L'appel de l'honneur ne vous reveillera pas
Les cadeaux de la liberté
Ne sont rien pour des troupeaux.
Ils doivent être abattus et tondus...
A.S.Pouchkine
Peuple, réjouis-toi! Vous les vieux, vous le jeunes.
Aujourd'hui, louez Dieu et louez votre roi,
Car c'est la fête de Saint-Georges.
Un troupeau de moutons
Hier aussi bêlait en suivant son berger.
Ce roi berger insouciant est stupide
Comme tous les rois de la terre,
Menait ses moutons avec sa houlette,
Avec ces bons chiens, ministres fidèles
Sans portefeuille, bénévoles.
Si un vrai souverain l'eût vu il aurait dit:
"Que ce troupeau a de la chance, il vit
Plus heureux que mon peuple même!"
Et le troupeau chemine avec ses blancs agneaux,
Il chemine, se traîne, épuisé par la route,
Pour que tous les agneaux passent sous le couteau
En l'honneur de Saint-Georges,
Ce brigand sanctifié, putréfié, sans cervelle.

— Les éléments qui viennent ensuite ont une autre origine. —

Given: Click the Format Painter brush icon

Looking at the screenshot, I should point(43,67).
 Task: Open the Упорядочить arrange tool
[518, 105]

Est-ce lui qui veut des victimes?
Non c'est le berger qui les veut,
C'est le ventre affamé, le gosier altéré
D'un pope ivre au nom de Saint-Georges,
De même que de toi, peuple, le roi exige
Des victimes dans ces harems épouvantables,
Pour lui et pour tous ceux
Qui te torturent, qui t"oppriment,
Et tu leur donnes ta sœur
Et tu verses ton sang pour eux;
Plus ils te frappent, plus tu danses.
Vois: aujourd'hui, riches et pauvres
Ivres, là-bas, chantent ensemble;
Avec le pope, ils louent Dieu et leur souverain...
Peuple, réjouis-toi. Ainsi les moutons bêlent
En cheminant tout doucement avec les chiens
Derrière le berger.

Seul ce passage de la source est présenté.